ARMS review: Float like a butterfly, bend like an eel



Reviewed on Nintendo Switch, copy supplied by Nintendo. 

If you pause and think about it for a while, ARMS is an objectively terrible name for anything apart from literal arms. That being said, ARMS is a pretty great game, and another feather in the cap for Nintendo’s Switch.

The colourful fighter has a similar vibe to Overwatch, with a vague premise and a range of great characters that capture the imagination, but leave the story up to you to explore in favour of focusing on gameplay. On face value it may look similar to Wii Sports boxing, but dig deeper and there’s plenty to be found.

Yes, you too can punch a child in the face.

Character backstories are tied closely to their designs, such as the kid who built a mech suit from junk, the skateboarding speed demon, the ramen obsessed brawler and the cursed mummy. All the designs are great and unique, with room to pick out favourites base on aesthetics as well as playability.

A real strength of ARMS is its adaptability, with different Switch modes changing how the game is played. With the Joy-Cons it’s much more akin to a Wii title, but when you play with a controller set up, it holds its own as a fighter.

With Joy-Cons you swing punches physically, twisting your arm to curve them. It’s probably the better mode for casual multiplayer with friends. In the controller set up I found the game became more refined, allowing you to attack and defend more competently providing a competitive edge for online play.

Depending on character selection the combat varies quite drastically. There’s a range of styles, with slow heavy hitters and fast striking agile fighters. Personally I find the characters themselves all to be fairly balanced with their own quirks, it’s the choice of arms that sets them apart.

If you want to smack talk him mention Tom Cruise.

Arms are essentially your weapons in game, and depending on what you equip will shake up a fight drastically. With elemental abilities including fire, ice, wind, electricity, explosion, blind, and plain old normal, there’s a fair range to choose from. You’re able to equip different arms to create an effective combo, something which takes a bit of trial and error to discover the best option.

Certain character styles will favour certain arms, such as using electricity as an agile fighter to disable your enemy and get in some hits yourself.

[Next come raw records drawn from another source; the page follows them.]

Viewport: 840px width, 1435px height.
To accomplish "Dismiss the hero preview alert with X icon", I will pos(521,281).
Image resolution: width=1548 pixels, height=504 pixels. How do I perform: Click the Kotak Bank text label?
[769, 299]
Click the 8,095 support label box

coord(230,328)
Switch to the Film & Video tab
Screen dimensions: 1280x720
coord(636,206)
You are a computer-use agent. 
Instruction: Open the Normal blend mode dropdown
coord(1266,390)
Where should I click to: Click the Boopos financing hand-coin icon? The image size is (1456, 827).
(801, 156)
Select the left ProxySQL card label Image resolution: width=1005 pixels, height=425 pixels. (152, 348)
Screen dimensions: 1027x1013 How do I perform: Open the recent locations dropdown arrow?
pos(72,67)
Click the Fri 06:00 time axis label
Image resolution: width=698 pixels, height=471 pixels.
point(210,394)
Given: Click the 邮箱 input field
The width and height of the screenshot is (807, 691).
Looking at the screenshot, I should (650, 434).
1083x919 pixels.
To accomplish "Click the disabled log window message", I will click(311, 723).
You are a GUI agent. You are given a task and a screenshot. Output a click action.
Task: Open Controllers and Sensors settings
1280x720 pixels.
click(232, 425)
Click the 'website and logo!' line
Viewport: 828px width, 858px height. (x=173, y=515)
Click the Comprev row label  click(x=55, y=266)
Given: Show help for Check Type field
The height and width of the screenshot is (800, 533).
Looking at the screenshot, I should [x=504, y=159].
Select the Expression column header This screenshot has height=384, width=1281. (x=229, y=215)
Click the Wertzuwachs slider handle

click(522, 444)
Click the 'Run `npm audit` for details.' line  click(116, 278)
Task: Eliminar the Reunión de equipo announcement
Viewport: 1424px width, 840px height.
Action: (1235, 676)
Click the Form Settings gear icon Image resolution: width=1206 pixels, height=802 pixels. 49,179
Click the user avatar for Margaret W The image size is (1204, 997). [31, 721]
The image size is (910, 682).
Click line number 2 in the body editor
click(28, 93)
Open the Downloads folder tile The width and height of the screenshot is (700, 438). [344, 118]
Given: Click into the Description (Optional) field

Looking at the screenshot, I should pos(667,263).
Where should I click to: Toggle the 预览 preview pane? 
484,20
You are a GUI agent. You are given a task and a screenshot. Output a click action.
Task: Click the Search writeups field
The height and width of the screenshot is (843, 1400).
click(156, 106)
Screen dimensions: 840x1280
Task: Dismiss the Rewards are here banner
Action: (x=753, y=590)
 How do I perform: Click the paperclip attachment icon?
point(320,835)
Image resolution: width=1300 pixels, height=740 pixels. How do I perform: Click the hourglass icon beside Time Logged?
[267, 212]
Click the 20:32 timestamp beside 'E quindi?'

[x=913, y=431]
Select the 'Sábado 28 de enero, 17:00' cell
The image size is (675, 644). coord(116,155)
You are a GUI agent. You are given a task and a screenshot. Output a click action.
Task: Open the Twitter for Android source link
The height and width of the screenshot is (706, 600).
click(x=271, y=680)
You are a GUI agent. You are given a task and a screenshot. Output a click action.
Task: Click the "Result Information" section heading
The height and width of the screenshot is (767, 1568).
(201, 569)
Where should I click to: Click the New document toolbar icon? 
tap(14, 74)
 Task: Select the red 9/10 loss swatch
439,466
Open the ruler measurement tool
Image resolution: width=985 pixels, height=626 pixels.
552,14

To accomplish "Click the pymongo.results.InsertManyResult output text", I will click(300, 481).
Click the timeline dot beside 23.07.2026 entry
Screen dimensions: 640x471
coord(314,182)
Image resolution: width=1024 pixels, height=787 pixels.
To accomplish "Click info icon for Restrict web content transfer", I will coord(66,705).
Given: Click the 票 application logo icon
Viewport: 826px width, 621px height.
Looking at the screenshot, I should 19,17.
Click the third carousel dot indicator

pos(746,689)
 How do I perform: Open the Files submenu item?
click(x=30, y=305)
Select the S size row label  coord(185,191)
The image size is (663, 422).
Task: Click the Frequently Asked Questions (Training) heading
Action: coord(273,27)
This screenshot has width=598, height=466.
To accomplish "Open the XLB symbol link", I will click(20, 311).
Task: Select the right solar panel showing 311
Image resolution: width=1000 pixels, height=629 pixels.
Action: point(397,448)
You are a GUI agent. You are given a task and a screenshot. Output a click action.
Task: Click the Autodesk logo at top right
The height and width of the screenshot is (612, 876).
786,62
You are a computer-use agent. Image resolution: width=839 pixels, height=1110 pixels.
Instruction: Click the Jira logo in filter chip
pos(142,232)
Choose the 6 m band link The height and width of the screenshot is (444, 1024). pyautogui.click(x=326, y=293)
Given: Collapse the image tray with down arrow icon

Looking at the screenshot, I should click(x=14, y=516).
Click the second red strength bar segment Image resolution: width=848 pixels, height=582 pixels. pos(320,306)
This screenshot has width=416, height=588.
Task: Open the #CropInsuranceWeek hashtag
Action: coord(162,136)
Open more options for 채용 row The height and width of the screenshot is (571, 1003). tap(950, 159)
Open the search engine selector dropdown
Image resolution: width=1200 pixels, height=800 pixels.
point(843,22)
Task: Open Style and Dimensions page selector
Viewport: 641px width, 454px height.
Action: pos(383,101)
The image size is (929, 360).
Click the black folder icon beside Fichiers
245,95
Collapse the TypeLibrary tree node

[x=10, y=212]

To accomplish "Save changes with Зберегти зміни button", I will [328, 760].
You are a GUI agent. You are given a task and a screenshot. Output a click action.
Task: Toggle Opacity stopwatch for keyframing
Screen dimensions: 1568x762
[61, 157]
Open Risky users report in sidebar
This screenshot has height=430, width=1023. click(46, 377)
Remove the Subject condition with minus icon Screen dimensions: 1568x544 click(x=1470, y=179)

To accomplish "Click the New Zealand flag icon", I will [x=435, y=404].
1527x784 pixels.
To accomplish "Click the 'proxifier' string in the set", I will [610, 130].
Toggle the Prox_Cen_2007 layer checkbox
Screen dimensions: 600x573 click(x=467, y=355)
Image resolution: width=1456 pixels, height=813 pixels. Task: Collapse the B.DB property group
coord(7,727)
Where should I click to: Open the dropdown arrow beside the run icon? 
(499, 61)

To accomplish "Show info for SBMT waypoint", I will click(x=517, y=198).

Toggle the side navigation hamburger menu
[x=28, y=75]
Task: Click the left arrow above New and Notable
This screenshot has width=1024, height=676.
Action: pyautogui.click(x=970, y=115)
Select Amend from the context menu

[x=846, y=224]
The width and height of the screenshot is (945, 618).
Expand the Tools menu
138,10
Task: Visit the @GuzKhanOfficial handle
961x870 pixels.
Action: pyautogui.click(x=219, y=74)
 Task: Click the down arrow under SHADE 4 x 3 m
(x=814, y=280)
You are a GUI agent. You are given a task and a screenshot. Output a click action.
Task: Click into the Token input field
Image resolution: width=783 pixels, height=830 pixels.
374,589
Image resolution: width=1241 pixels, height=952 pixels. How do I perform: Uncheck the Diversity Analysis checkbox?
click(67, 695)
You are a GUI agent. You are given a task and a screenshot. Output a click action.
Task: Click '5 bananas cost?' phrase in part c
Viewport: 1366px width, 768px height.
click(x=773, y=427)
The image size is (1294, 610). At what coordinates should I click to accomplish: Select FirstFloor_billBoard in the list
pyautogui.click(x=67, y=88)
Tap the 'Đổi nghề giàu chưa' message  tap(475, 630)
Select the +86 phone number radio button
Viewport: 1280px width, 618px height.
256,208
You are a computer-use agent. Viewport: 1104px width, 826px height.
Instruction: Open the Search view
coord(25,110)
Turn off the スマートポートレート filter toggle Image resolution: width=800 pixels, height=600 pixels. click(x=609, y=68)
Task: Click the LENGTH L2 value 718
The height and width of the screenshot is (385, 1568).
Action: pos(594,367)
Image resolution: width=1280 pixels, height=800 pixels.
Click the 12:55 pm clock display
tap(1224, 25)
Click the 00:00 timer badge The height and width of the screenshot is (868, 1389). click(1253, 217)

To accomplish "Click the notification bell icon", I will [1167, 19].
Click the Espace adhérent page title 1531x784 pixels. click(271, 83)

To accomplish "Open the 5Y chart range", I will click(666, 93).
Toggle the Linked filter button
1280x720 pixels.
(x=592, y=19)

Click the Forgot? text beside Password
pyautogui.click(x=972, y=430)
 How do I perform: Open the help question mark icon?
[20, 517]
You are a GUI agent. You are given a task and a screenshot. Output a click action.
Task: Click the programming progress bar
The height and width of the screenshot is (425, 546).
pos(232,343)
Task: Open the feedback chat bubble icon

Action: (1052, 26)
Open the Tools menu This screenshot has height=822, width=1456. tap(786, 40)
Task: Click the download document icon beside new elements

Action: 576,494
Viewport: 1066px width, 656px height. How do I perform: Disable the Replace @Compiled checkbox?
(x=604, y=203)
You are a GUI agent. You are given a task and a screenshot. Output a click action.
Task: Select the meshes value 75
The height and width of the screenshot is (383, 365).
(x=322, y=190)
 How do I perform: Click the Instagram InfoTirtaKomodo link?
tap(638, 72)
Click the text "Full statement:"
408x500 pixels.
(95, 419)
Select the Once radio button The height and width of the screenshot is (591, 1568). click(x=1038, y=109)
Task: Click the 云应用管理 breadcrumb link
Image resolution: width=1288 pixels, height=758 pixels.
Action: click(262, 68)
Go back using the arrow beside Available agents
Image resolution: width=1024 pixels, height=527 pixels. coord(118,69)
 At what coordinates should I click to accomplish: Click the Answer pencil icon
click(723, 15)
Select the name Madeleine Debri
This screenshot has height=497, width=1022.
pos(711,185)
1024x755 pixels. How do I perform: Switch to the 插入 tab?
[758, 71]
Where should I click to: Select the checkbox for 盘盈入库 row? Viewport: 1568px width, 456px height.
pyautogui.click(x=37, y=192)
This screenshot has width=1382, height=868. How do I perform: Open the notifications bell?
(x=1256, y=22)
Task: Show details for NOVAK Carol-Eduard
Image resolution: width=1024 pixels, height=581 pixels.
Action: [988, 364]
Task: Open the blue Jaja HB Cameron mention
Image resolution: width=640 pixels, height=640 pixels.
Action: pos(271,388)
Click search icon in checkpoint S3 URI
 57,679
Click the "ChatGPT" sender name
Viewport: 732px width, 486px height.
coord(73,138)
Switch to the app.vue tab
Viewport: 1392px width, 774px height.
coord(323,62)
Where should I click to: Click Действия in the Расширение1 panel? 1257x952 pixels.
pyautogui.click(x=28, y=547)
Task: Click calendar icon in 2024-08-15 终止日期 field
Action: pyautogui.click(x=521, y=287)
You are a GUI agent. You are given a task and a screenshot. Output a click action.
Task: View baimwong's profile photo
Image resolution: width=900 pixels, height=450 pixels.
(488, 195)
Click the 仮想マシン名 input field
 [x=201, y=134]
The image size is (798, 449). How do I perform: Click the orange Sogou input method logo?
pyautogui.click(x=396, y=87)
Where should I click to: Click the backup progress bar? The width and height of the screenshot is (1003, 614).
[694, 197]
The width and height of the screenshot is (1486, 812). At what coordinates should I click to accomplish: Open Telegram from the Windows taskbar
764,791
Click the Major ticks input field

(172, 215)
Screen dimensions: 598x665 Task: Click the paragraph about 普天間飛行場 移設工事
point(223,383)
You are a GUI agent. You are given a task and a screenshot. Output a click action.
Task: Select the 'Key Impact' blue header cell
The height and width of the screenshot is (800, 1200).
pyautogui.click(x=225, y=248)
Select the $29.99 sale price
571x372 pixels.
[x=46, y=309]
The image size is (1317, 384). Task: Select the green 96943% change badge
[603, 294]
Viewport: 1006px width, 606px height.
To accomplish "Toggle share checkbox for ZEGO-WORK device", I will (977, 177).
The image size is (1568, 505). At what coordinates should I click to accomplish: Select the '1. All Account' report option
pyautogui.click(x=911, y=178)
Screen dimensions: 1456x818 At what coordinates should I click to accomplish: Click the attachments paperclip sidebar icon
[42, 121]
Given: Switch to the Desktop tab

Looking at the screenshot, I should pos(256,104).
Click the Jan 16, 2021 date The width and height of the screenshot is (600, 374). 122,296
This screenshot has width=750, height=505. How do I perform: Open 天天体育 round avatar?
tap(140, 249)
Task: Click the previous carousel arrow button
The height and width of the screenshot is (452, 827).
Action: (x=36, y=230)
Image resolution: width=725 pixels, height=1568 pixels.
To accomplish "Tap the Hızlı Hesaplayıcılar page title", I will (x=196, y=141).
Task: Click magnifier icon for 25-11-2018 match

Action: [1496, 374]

Your special attack will vary greatly depending on equipped arms too, and considering how a successfully landed special can turn a game around, it’s important to select a versatile set.

With grand prix, ranked and casual online, and offline multiplayer at its disposal, there’s a fair amount to keep you entertained with ARMS. However despite being fun, the gameplay doesn’t seem to have enough to entice players to stick around just yet, although the modes available are good fun.

That’s one way to use a crippling disability to your advantage.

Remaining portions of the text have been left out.